Unfortunately, none of the mails I received described the loop
avoidance mechanism, and the few hints that were given do not appear
to correspond to anything that's described in the draft. Hence, I am
unable to evaluate BATMAN's loop avoidance mechanism, and in
particular I cannot determine whether it causes starvation or leads to
sub-optimal routing.
I am looking forward to a detailed description of BATMAN's loop
avoidance mechanism.
3. Unrealistic metric
*********************
This was confirmed by a few people, and is apparently worked around in
the next version of the protocol. I am eagerly looking forward to
a complete description of the ``mark 4'' version of the BATMAN
protocol.
4. Lack of aggregation
**********************
This is apparently fixed in the next version of the protocol. I am
eagerly looking forward to a complete description of the ``mark 4''
version of the BATMAN protocol.
5. Jitter is not compulsory
***************************
This was confirmed. It is still unclear to me whether the BATMAN
implementation does apply jitter.
Juliusz
14 years, 5 months
[B.A.T.M.A.N.] Re: A few comments on the BATMAN routing protocol
by Axel Neumann
Hello!
I also want to thank you a lot for your good comments.

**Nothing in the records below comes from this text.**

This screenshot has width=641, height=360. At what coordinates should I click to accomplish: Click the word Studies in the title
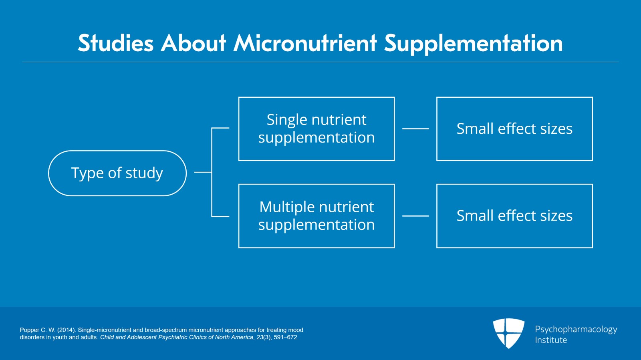(115, 43)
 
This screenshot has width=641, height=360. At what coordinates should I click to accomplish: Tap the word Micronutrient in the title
(305, 43)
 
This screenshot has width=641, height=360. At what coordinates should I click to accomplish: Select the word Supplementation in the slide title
(474, 43)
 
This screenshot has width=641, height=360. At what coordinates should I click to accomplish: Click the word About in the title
(194, 43)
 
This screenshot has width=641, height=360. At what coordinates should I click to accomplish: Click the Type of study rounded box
(117, 173)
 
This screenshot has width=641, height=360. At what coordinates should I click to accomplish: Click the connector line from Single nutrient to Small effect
(415, 129)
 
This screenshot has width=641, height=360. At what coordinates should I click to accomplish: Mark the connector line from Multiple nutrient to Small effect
(415, 216)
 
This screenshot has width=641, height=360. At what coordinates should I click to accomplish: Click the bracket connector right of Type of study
(212, 173)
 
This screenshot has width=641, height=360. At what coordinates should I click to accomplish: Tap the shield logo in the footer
(508, 333)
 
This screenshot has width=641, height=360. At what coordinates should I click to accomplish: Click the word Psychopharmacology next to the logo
(576, 329)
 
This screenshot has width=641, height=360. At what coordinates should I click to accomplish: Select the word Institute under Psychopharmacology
(551, 340)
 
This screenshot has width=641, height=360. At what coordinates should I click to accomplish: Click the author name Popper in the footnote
(29, 330)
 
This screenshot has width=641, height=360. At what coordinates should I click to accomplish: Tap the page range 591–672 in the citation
(285, 337)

And by the way add my two cents (mostly inline) :-)
I also want to point out that the draft does not represent the latest state of
our implementations. When we started to write the draft we had to start with
something well tested and understood. So we decided to to take the protocol
as implemented in batman-0.2 as a basis. Some time has passed since then...
On Dienstag 05 August 2008, Juliusz Chroboczek wrote:
> Dear all,
>
> For some time now, I've been wanting to comment on the BATMAN
> protocol. The following are my conclusions from a careful reading of
> the BATMAN draft dated 7 April 2008, as well as a number of
> enlightening conversions with Aaron Kaplan and Roman Steiner, to both
> of whom many thanks.
>
> BATMAN is an eminently original protocol, and one that contains
> a number of very interesting ideas. However, it is my opinion that in
> its current state, BATMAN has a number of flaws that are serious
> enough to warrant a redesign.
>
> The above statement must be taken with a pinch of salt, for at least
> two reasons. First, there are a number of subtle points in BATMAN
> that I do not fully understand, so my assessment may be wrong.

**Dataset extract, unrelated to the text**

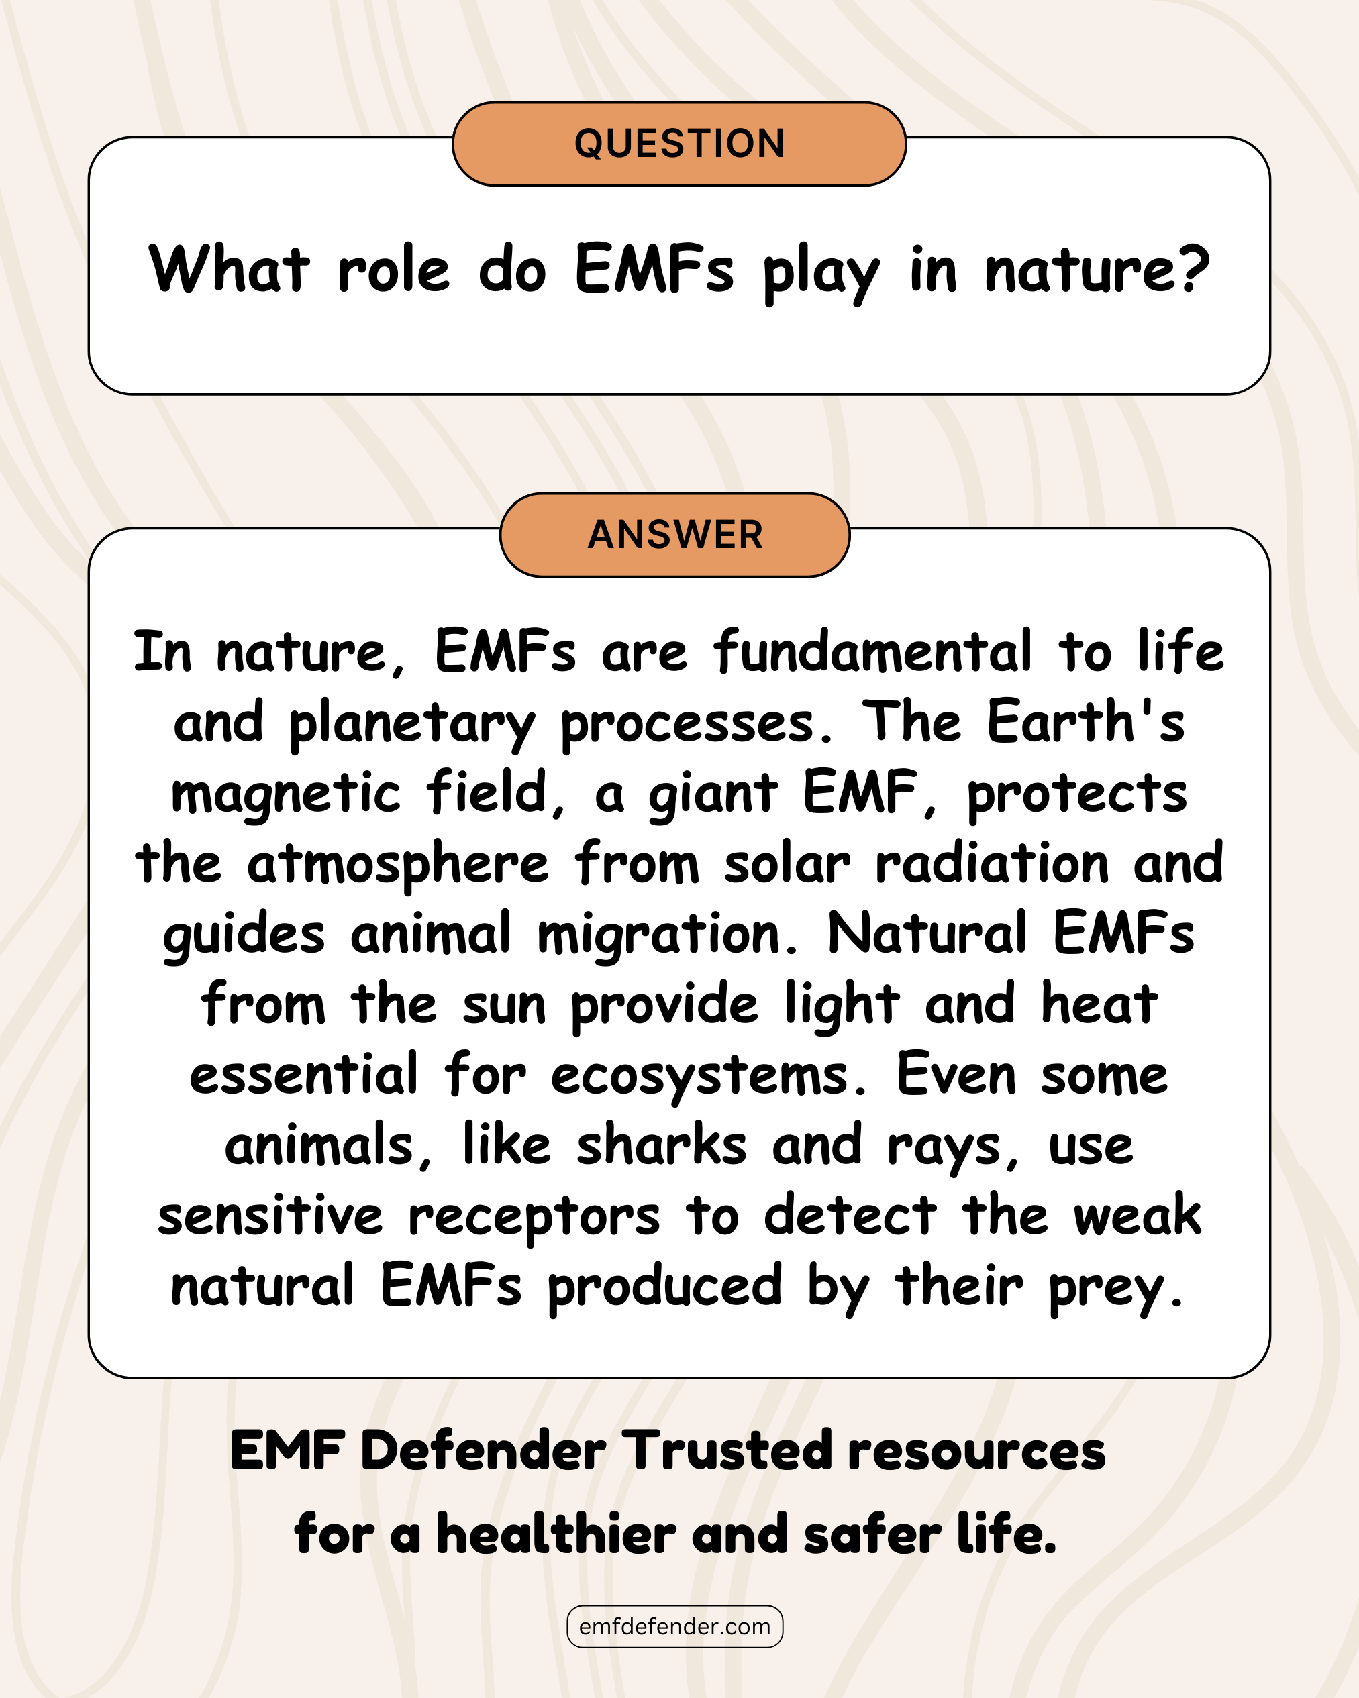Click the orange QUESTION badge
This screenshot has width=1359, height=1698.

> Second, it is not clear to me to what extent the BATMAN implementation
> corresponds to the draft; it may be the case that the implementation
> fixes some of the issues outlined below in ways that are not described
> in the draft.
>
>
> Summary
> *******
>
> The following are the issues I see with BATMAN, in roughly decreasing
> order of importance:
>
> 1. BATMAN's convergence is exponential in the diameter of the network
> in the presence of packet loss.
I agree! In case of packet loss, there is the issue with the exponentially
decreasing probability for an OGM to make it up to the nth hop. And in fact,
this problem is faced by every other IP packet as well.
Usually you dont want to use a tcp session to a distant node over multiple
lossy links because chances for you TCP/IP packets to reach its final
destination exponentially decrease with every hop. This way, there could be a
natural mechanism to not maintain routes to nodes which you do not want to
communicate with anyway.
Unfortunately, the exponents of these two exponential decreasing examples are
different. The reason for the different exponent is that the 802.11 stack
usually retransmits unacknowledged unicast packets several times before
giving up. BatMan-eXperimental (BMX) aims to approximate the real exponent by
also sending OGMs multiple times in independent broadcast datagrams. If
packet aggregation is enabled (see later on) the additional protocol-traffic
overhead does not hurt to much because the second OGM transmissions can
simply be attached to the next independent OGM aggregation send by this node.
>
> 2. BATMAN does not contain any loop avoidance mechanisms; in the
> presence of so-called ``optimistic routing'', BATMAN may exhibit
> persistent routing loops. Even without optimistic routing, BATMAN
> will exhibit transitory routing loops.
Here I completely agree with what Simon Wunderlich said. Personally, I am not
aware of any scenario that can lead to transient routing loops, not even to a
dead node! You might know better, then pleas let me know :-)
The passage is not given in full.